We need an explanation that allows, or even requires, that submission.
If we consider Trumpism as a religious sect (rather than a political movement), then it all becomes clear.
Donald Trump is The Prophet, in a sect. The Prophet Speaks The Word. The Word is Truth. Adepts of the sect prove the depth of their devotion to The Prophet by proclaiming their belief in the Word of The Prophet. The highest proof of their devotion is achieved by denying the evidence of their own eyes, in favor of The Word of the Prophet.
What's important here is that the adept has every reason to deny reality. Within the sect, prestige is not earned with facts and logic. Prestige is earned by repeating The Word of The Prophet. Denying reality increases prestige.
Trump's Cult like following, cannot be denied, irregardless of how many times he has provenly LIED
Religious Blind Following, seems to be an excellent explanation and example.
I see your point.
To add to your point, I'm recalling some Heinlein from my youth where he said being religious is often a form of conceit.
"Our hymns are loaded with arrogance-self-congratulations on how cozy we were with the Almighty and what a high opinion he had of us, what hell everybody else would catch come Judgement Day. The faith in which I was brought up assured me that I was better than other people; because I was saved, they were damned…. That entitled us to look down on outsiders."
I see this being directly applicable to Trump supporters.
I wonder how many of Trumps ultra religious cult like groups will commit group suicide if Trump loses the election?
Or how many of Trumps armed militias will declare war on the American people if he loses like Trump has threatened?
I wonder when Progressives will live in reality?

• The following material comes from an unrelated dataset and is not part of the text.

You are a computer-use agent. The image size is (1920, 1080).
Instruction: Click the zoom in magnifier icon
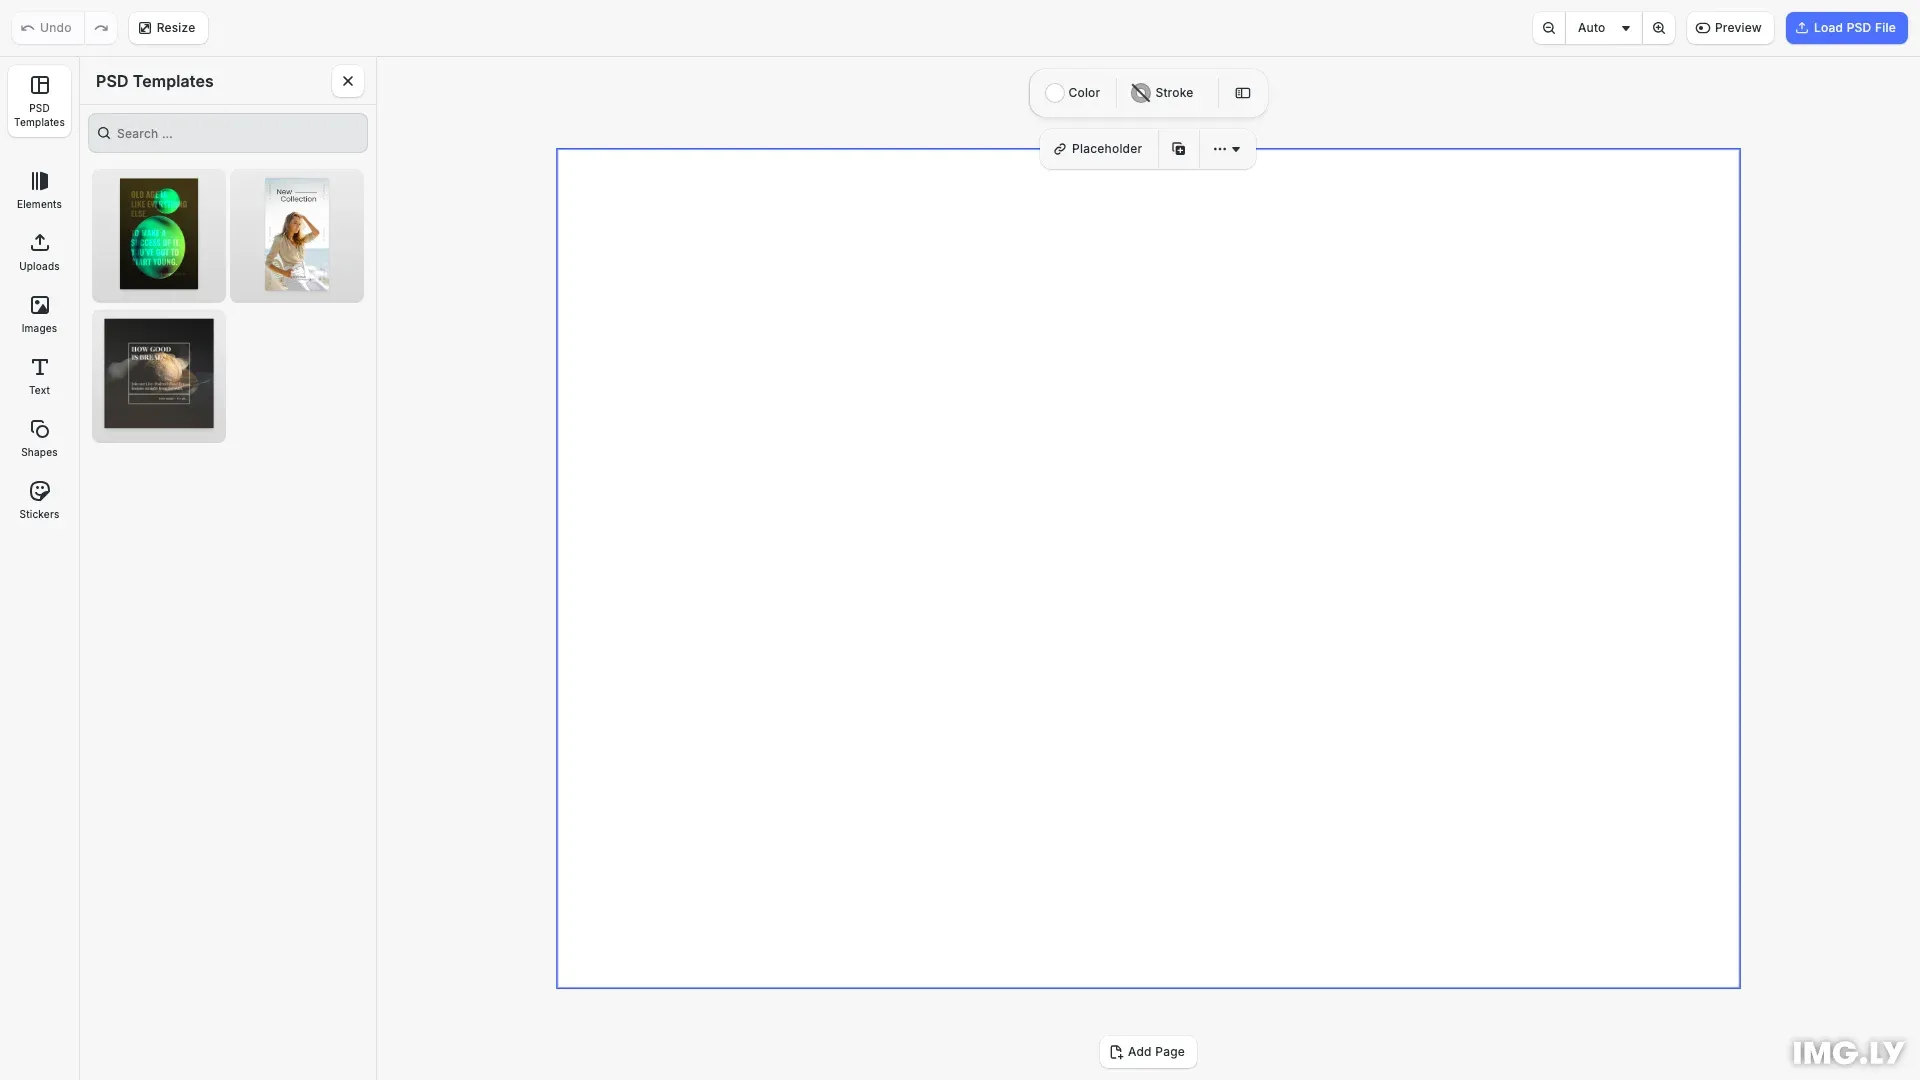1658,28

It's not Trump supporters wreaking havoc in American cities and it's not the last Republican Presidential nominee telling Joe Biden to not concede under any circumstances.
The Democrats have refused to accept every election they've lost this century. Fix your own house before you case stones.
It fits very neatly.
Very good analysis, Bob. All you have to do to understand this cult-like worship is to look at Jim Jones, David Koresh, and that fella with the comet obsession. Of their followers, those who didn't awake, all died.

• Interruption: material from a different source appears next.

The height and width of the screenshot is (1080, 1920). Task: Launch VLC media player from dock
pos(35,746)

I worry about their reaction to a possible Trump defeat. Violence would not be surprising, either against others or against themselves.
I don't have a solution, Bob. I don't think anyone does. Well, except for voting the Coward in Chief out of office in November
For sure. If America is to survive, Trump - and the whole Republican "service to the ultra-rich" Party - must be crushed at the polls. Not just in 2020, but again and again, until they understand that they must serve all the people.
His base is still the low information, hard core, right wing Republican, who choose to worship a "daddy" figure as an authoritarian leader and refuse to hear anything said against their "daddy". ANYTHING that tries to break into that hard core shell is not going to work, no matter how much he lies or what horrible thing he does. These voters will vote Republican no matter what anyone says, they cannot be saved from themselves. It is literally impossible.
180,000 dead Americans from Covid isn't even enough to make them care about the rest of America.